Am 4. März 2025 hat Verteidigungsminister Boris Pistorius die jüngste Einigung zwischen Union und SPD über ein milliardenschweres Finanzpaket als „großen, wichtigen Schritt“ gelobt. In einem Interview hob er hervor, dass diese Einigung noch kein Koalitionsvertrag sei, sondern einen grundlegenden Fortschritt für die Sicherheitsarchitektur des Landes darstelle. Der Minister, der Teil des Verhandlungsteams seiner Partei ist, betonte die Notwendigkeit, den Bereich Verteidigung weitgehend von der Schuldenbremse auszunehmen, um die Sicherheit Deutschlands und Europas nachhaltig zu gewährleisten. „Es geht um die Sicherheit des Landes, nicht nur um Rüstung“, so Pistorius.
Pistorius merkte an, dass Europa in Verteidigungsfragen „erwachsen werden muss“. In Anbetracht des angespannten internationalen Umfelds, insbesondere des Konfliktes in der Ukraine und der unzuverlässigen Unterstützung durch die USA, ist eine Stärkung der europäischen Verteidigungsfähigkeiten unerlässlich. Vor diesem Hintergrund nehmen die Herausforderungen an die Verteidigungsstruktur in Europa zu. EU-Staaten haben sich kürzlich in Brüssel zu einem Sondergipfel getroffen, bei dem Themen wie ein Waffenstillstand in der Ukraine und Investitionen in die Wiederaufrüstung behandelt wurden. Diese Entscheidungen sind von Bedeutung, da die EU-Staaten im Jahr 2024 insgesamt 457 Milliarden Dollar für Verteidigung ausgegeben haben, fast die Hälfte im Vergleich zu den US-Ausgaben, die bei 968 Milliarden Dollar lagen. ZDF berichtet, dass eine strukturelle Veränderung in der Verteidigungsstrategie und eine noch stärkere Kooperation unter den Mitgliedstaaten notwendig sind.
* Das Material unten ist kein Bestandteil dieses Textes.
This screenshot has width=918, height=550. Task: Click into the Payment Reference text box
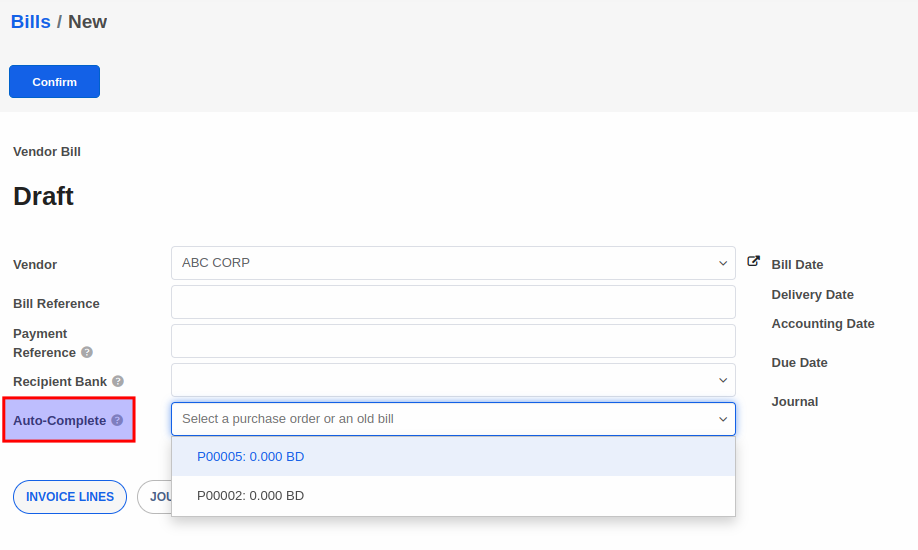point(452,341)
Verteidigungsfähigkeiten bei der Bundeswehr
Pistorius plant, die Rüstungsausgaben in Deutschland schnell auf drei Prozent des Bruttoinlandsprodukts anzuheben. Er sieht in der Einigung eine Chance für langfristigere und schnellere Planungen sowie Beschaffungen innerhalb der Bundeswehr. Das Ministerium wird auch die Verbesserung des Zusammenspiels zwischen der Rüstungsindustrie und den Streitkräften in den Vordergrund rücken. Personal und Infrastruktur sind ebenfalls entscheidend, um die Verteidigungsfähigkeit schnell auszubauen.
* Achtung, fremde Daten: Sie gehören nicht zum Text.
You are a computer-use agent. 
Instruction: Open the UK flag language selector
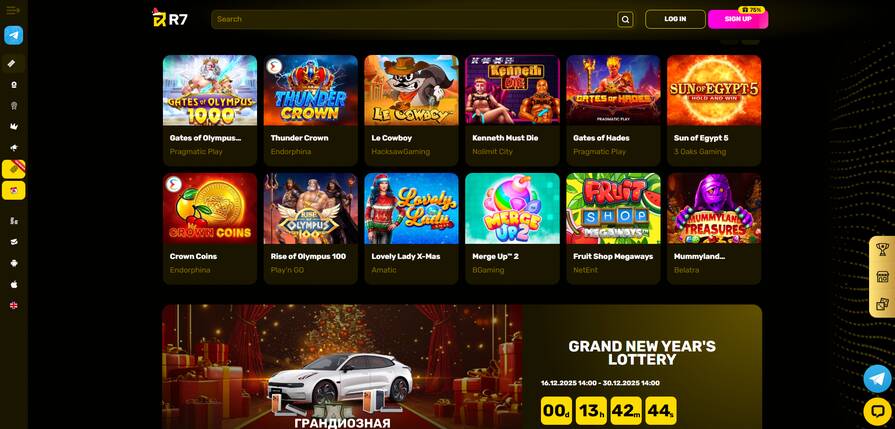point(14,305)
Im Kreis der politischen Entscheidungsträger gibt es jedoch auch Skepsis zur Wiedereinführung der Wehrpflicht, da die notwendigen infrastrukturellen Voraussetzungen fehlen. Pistorius wies darauf hin, dass ausreichende Kasernen für alle Wehrpflichtigen nicht vorhanden sind und schlug stattdessen einen Gesetzentwurf zur Rückkehr zur Wehrerfassung vor, um junge Menschen nach ihrer Dienstbereitschaft zu befragen. Dieser Gesetzentwurf war aufgrund des Bruchs der Ampelkoalition leider nicht weiterverfolgt worden.
Die europäische Verteidigungsstrategie
In diesem Kontext hat die Europäische Kommission eine umfassende Strategie für die Verteidigungsindustrie (EDIS) vorgestellt, die darauf abzielt, die Wettbewerbsfähigkeit der europäischen Verteidigungsindustrie zu stärken. Ein Erster Legislativvorschlag dieser Strategie (EDIP) wurde ebenfalls präsentiert. Laut EC sollen die Mitgliedstaaten bis 2030 mindestens 50% ihres Verteidigungsbudgets innerhalb der EU ausgeben. Dies ist ein wesentlicher Schritt zur Schaffung einer strukturierten Verteidigungsbereitschaft, bei der die Koordinierung und Zusammenarbeit im Vordergrund steht.
Im Rahmen des EDIS wird auch eine Verbesserung der eigenen Fähigkeiten in Bereichen wie strategischem Lufttransport, Satellitenaufklärung und Luftverteidigung angestrebt. Ronja Kempin von der Stiftung Wissenschaft und Politik sprach kürzlich darüber, dass Europa ohne die US-Fähigkeiten „blind“ ist. Daher ist es unerlässlich, dass europäische Staaten strategisch in eigene Fähigkeiten und Technologien investieren.
Pistorius, der optimistisch über die Unterstützung durch die Grünen für die notwendigen Gesetzesänderungen im Bundestag ist, erkennt die Herausforderungen, die mit einer effektiven Verteidigung einhergehen. Er appelliert an CDU-Chef Friedrich Merz, die dazugehörigen Absprachen zu treffen, um die Sicherheit des Landes langfristig zu gewährleisten.